Archivos Mensuales: junio 2017

¿ORGULLO QUÉ?

Soy consciente del peso y consenso social que existe hacia las personas que como opción de vida apuestan por la homosexualidad.

Antes de empezar a escribir pensaba cómo argumentar y explicar lo que voy a contar partiendo de dos objetivos primordiales:

– No juzgar y que mi opinión no dañe sensibilidades que merecen todos los, mis, respetos.

– Y, explicarlo de tal modo, que no sea considerado como una crítica destructiva sino como una opinión, la mía, minoritaria pero igual de respetable que otras opciones de vida.
Opinar diferente no es estar en contra de nada, ni de nadie.

Las cosas deben llamarse por su nombre, todo tiene un significado y de modificarse alguno de los factores deberían tener una denominación diferente. Un cuadrado es un cuadrado, un rectángulo es un rectángulo, y aun siendo formas geométricas todas, se llaman diferente y no por ello ninguna es más o menos útil que otra.

El concepto familia, por ley natural, surge de la unión de un hombre y una mujer, no lo digo yo lo dice la propia naturaleza…

 Tener hijos no es un derecho, como tampoco es un derecho la salud, son bienes que se tienen o no se tienen.

Por lo tanto todo hijo necesita un entorno en donde por ley natural se respete la figura femenina y masculina.

¿Día del orgullo gay? ¿Banderas gays en multitud de ayuntamientos? ¿Matrimonio homosexual? ¿Fiesta casi nacional? Donde hay amor de verdad, cuando una sociedad fomenta el respeto, no hay ni machismo, ni feminismo ni nada que defender, que combatir, dado que la misma tolerancia hacia todas las sensibilidades marcaría el respeto de facto.

Dejando de lado utopías y argumentos no racionales… ¿hace falta todo este exhibicionismo desmedido y con cero gusto?

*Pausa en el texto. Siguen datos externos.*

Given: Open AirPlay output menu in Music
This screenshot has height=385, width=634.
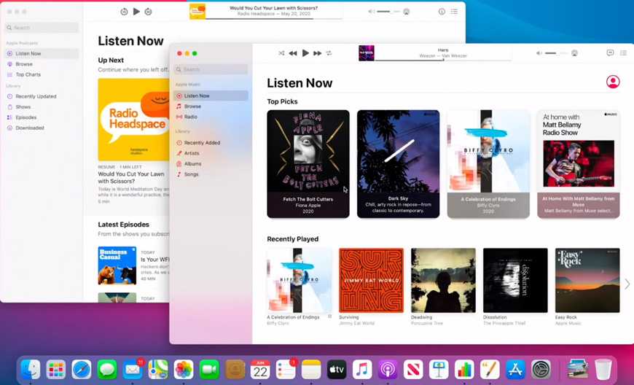Looking at the screenshot, I should pyautogui.click(x=575, y=53).
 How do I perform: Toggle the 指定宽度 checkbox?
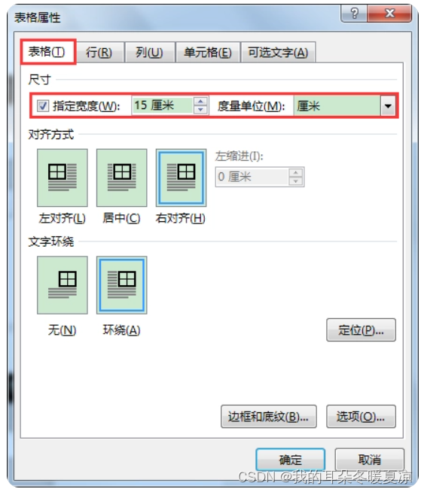pyautogui.click(x=43, y=106)

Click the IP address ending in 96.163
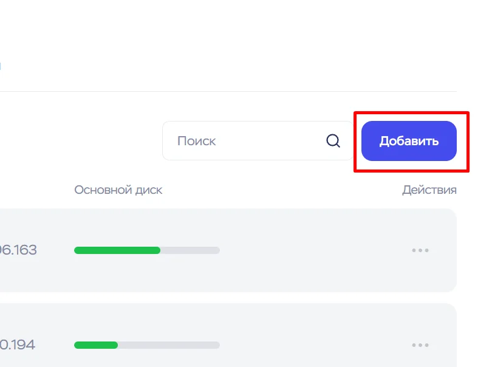[18, 250]
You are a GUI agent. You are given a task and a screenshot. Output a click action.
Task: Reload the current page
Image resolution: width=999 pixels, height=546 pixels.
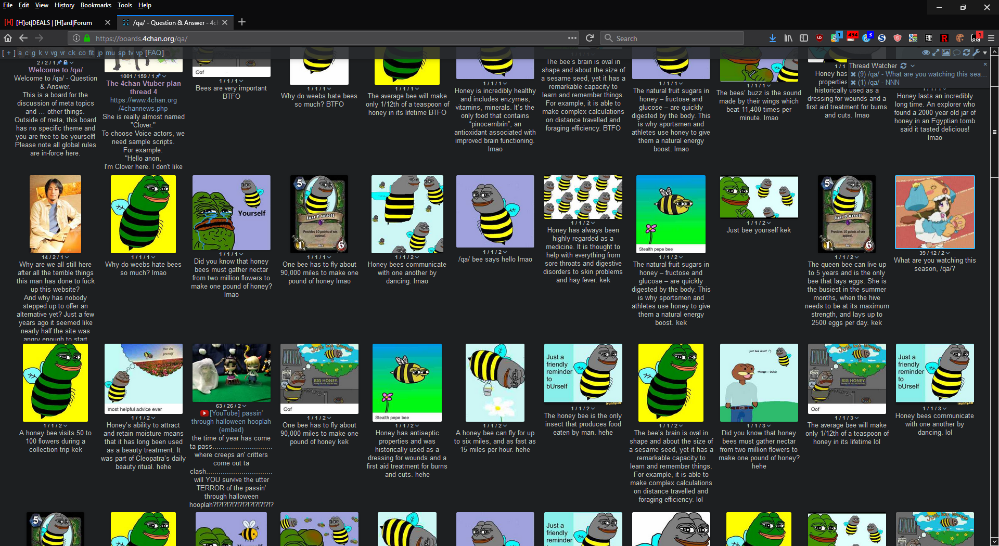[x=590, y=38]
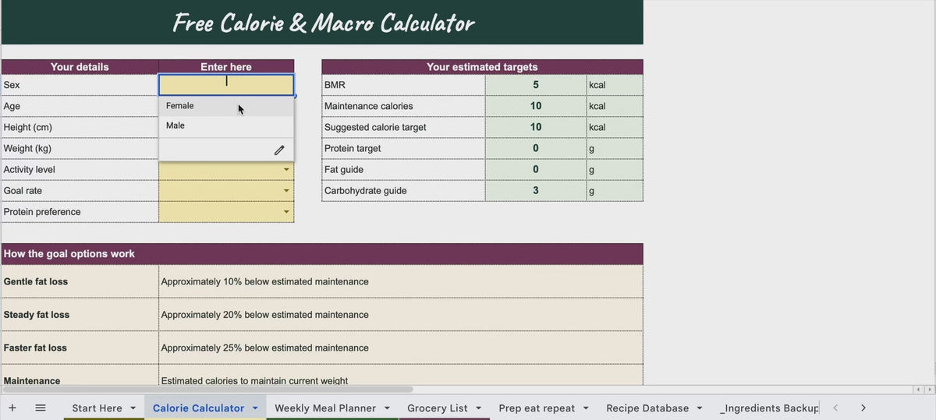This screenshot has width=936, height=420.
Task: Click the horizontal scroll right arrow
Action: (x=929, y=389)
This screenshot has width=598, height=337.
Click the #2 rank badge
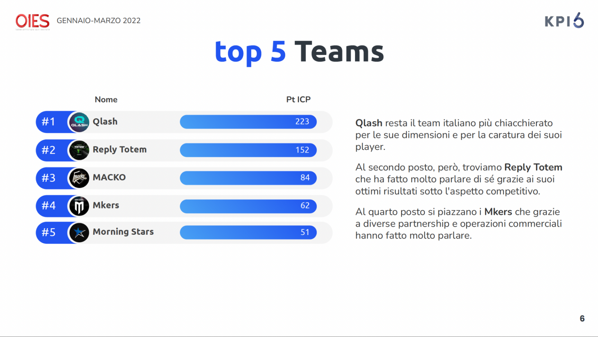(49, 150)
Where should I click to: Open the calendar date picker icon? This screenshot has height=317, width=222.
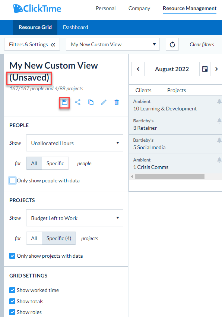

Fomentar el respeto por supuesto, fomentar la comprensión más faltaría, pero carrozas exhibiendo cuerpos a cascoporro ¿es necesario?

No me imagino el día del orgullo heterosexual, porque si es por defender derechos, ojalá y con la misma vara de medir, se pusieran banderas apoyando a centenares de miles de cristianos y católicos que son humillados, ahorcados, quemados, decapitados y demás barbaridades. O Una semana entera todos los medios de comunicación apoyando la familia formada por un hombre y una mujer.

En todas las familias cuecen habas, y muchas familias no son ejemplo de nada, pero hechos particulares no convierten ni en positivo ni en negativo una idea o concepto general. Y, adelantándome a argumentos fáciles y nada profundos estilo: ¿qué prefieres dos hombres que cuiden a un niño o una familia “tradicional” de borrachos que no les traten bien?…digo:

Desde aquí mi más profundo respeto a todas las sensibilidades, pero sin dejar de apoyar y fomentar, en son a mi libertad, el modelo de familia tradicional, formado por una mujer y un hombre, entendiendo que siendo el colectivo más vulnerable, es al mismo tiempo o, debería ser, el centro y núcleo fundamental de toda sociedad avanzada.

Me adelanto también a críticas estilo: “opusino”, clasista, homófobo…

La Iglesia católica no condena el amor, lo que condena es la práctica de ese amor con un fin diferente a estar abierto a la vida fuera del matrimonio, tanto en homosexuales, como en heterosexuales.

Y para termina decir:
Un avance sin valores es un retroceso sin control.